### ARTICLE:
======
Exception transparency

[Brian Goetz]

Note that there's no reason that exceptions can't cross threads here.  Imagine 
that we had throws-type-parameters when designing JUC.  Then it is possible we 
would have done this:

interface Callable<T, throws E> {
     public T call() throws E;
}

interface Future<T, throws E> {
     ...
     public T get() throws InterruptedException, E;
}

interface ExecutorService {
     <T, throws E>
     Future<T, throws E> submit(Callable<T, throws E> task);
}

rather than wrapping the exception thrown by the task in an ExecutionException.

On 6/8/2010 12:53 AM, Reinier Zwitserloot wrote:
> Making the exceptions transparent by encoding them in the type system is
> going to be very unwieldy, even if a "throws T" variadic type parameter
> concept is introduced. I've got a much better idea: Escape detection on
> closures. Any closures that are guaranteed to run such that the runtime
> stack matches the lexical stack can get exception transparency
> completely free, no new syntax and no new concepts required; it would
> "just work".
>
> Let's take Comparator for example. Currently it is used in two contexts;
> Collections/Arrays.sort, as well as for the TreeSet constructor. It
> would make perfect sense for the sort variant to use the proposed
> variadic type parameter concept to make any exceptions thrown as part of
> the comparison transparent. Side-stepping for a moment the general
> shambles that occurs when trying to integrate functional types into
> existing library code, this would perhaps look something like so:
>
> public static <T, throws E> void sort(List<T> a, Comparator<? super T,
> E> c) throws E {
>   ...
> }
>
> Just look at that. Generics in libraries already has a tendency to look
> like gobbledygook and the above is not helping things at all. Even if we
> abandon Comparator here and use a straight closure type like so:
>
> public static <T, throws E> void sort(List<T> a, #int(T, T)(throws E) c)
> throws E {
>    ...
> }
>
> isn't an improvement.
>
>
> But, let's stick with it, and inspect what happens to TreeSet.
>
> Now we run into even bigger trouble; applying a (variadic or monadic,
> doesn't matter) exceptions type parameter here is simply not possible.
> We'd have to add "throws E" to at the very least TreeSet's add and
> addAll methods, but we clearly can't; both of those methods come from
> the Set interface and those don't have any thrown exceptions declared
> today, so, that won't work. Even in a hypothetical world where we can
> break backwards compatibility we still can't pragmatically replace Set's
> current add method with: "public boolean add(T item) throws E" - because
> what's that E even stand for? In e.g. a HashSet, and most other sets,
> that "E" makes no sense at all. Its a unique aspect of TreeSet. We could
> simply not let TreeSet implement Set but that feels completely wrong.
======
### DATASET CONTENT:
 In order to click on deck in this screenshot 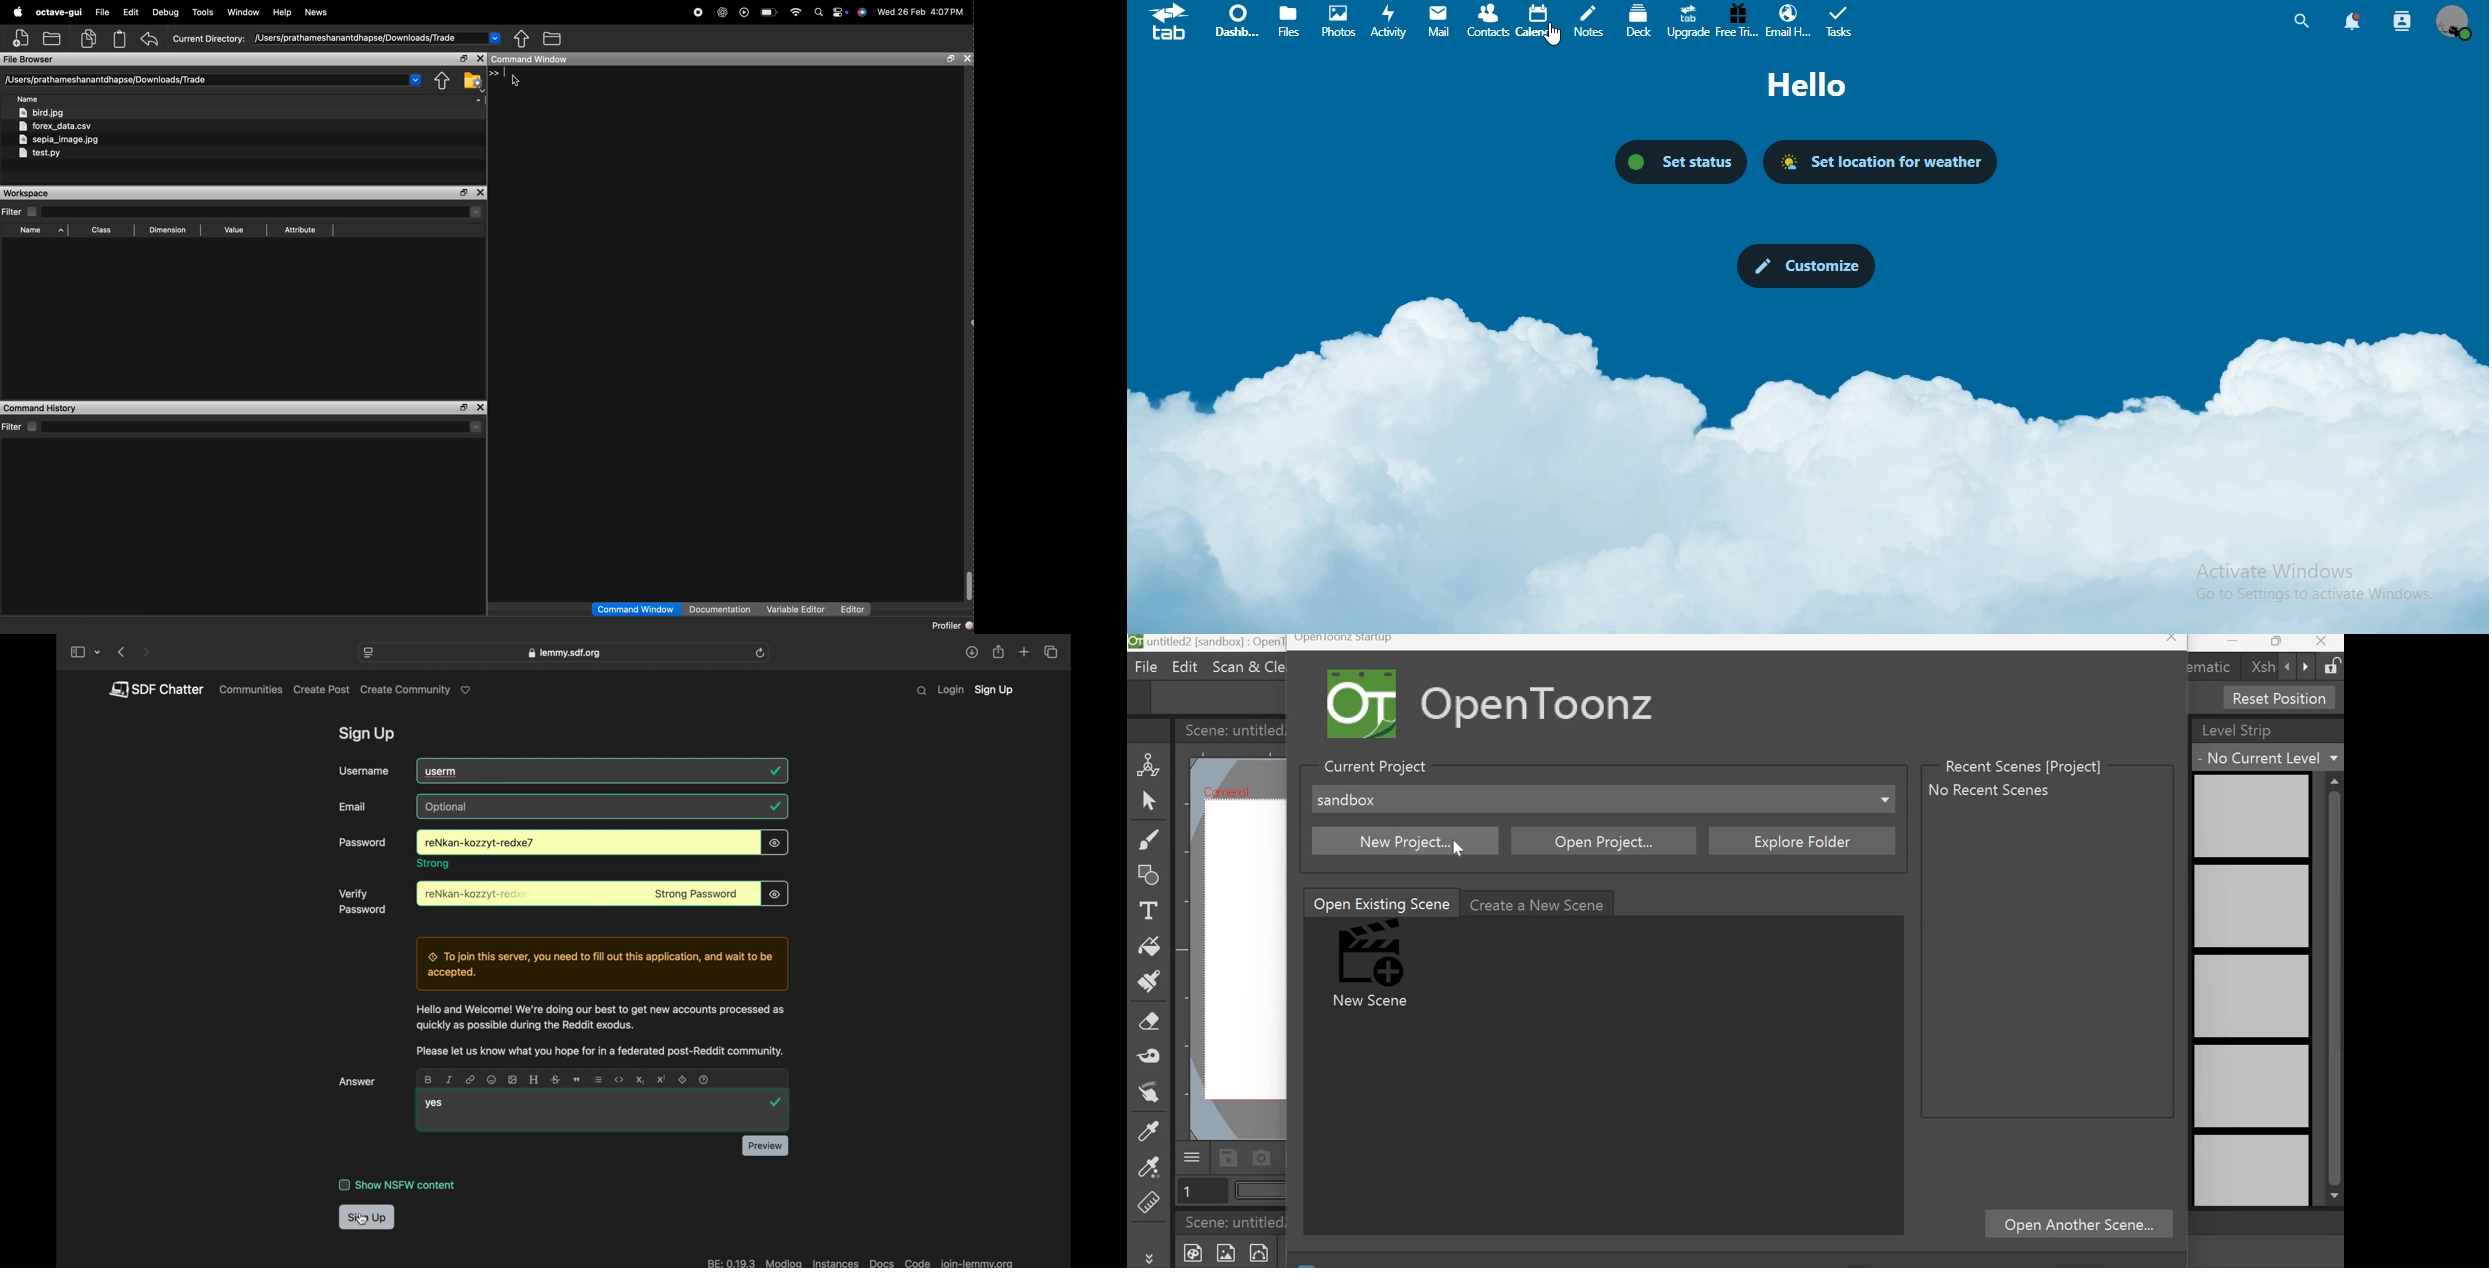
======
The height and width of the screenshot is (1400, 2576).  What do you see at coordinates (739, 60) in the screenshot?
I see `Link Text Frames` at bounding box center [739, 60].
======
### SHORT EXERCISE:
Please repeat a passage from the exception transparency message above word for word, beginning at the words that contain "interface Future<T, throws" and stopping after "in an ExecutionException.".

### FULL ANSWER:
interface Future<T, throws E> {
     ...
     public T get() throws InterruptedException, E;
}

interface ExecutorService {
     <T, throws E>
     Future<T, throws E> submit(Callable<T, throws E> task);
}

rather than wrapping the exception thrown by the task in an ExecutionException.